A growing number of economists say our economy is already in recession. Meanwhile, the stock market continues to sag, and the nation’s leading mortgage lender teeters on the brink of bankruptcy, along with the largest insurer of municipal bonds. Investors abroad are deserting the dollar in favor of the euro and the yen.

Government statistics that show Americans spend the most in their mid- to late-40s, and the majority of baby boomers are beyond that. Younger generations are smaller in numbers, meaning the economy is heading into a period in which fewer people will be consuming services and goods, and a large population of seniors will be dependent on younger generations to drive the economy and care for them. It’s a gloomy equation.

Immigration — the “problem” a failed crop of politicians promised to fix — is the obvious answer.

Massive immigration is nothing other than a demand of our economy — a force powered by the wants and needs of some 300 million consumers who vote with their dollars every moment of each day.

Politicians such as Tancredo mistake the immigration influx as exploitation of America by a poorer class, believing that our country has tolerated the influx as a favor to Latin Americans.

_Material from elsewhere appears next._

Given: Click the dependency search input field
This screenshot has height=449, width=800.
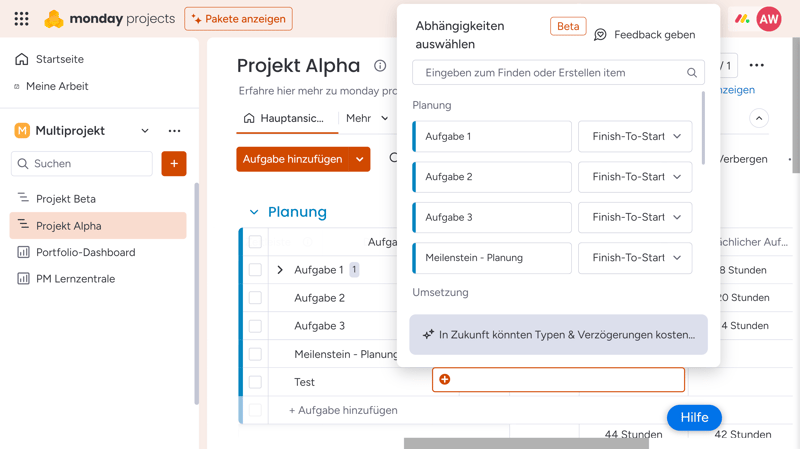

They fail to grasp the American economy as a self-serving, self-correcting entity so powerful and sophisticated that market forces of correction mimic gravity, or the suction of a vacuous void, regardless of political whim.

The economy pulls immigrants in to give us a working class, and a base of consumers to help support the businesses and fill the homes that resulted from a large class of baby boomers, most of whom are moving past their most consumptive and productive years.

Americans know instinctively that politicians cannot, and should not, stop an immigration tide that’s pulled by the gravity of economic want and need. Most Americans know the immigrants who fix their leaking roofs and mop the floors at their children’s schools.

Business leaders know the immigrants who buy their goods and services, and they’re thankful.

Presidential candidates will probably continue ignoring the debate, viewed as a proven campaign failure. As a result, the country will continue with inane immigration laws that mischaracterize a legitimate reaction to economic demand as a dark and unlawful attack on our country.

Open, honest political dialogue about the causes and benefits of immigrant consumers and workers — and ways to curtail the liabilities associated with them — could be the first step in saving us from recession, or worse.

Unfortunately, such conversations don’t conform to the emotional and expedient nature of presidential politics.

Neither, however, does tough-guy anti-immigrant talk.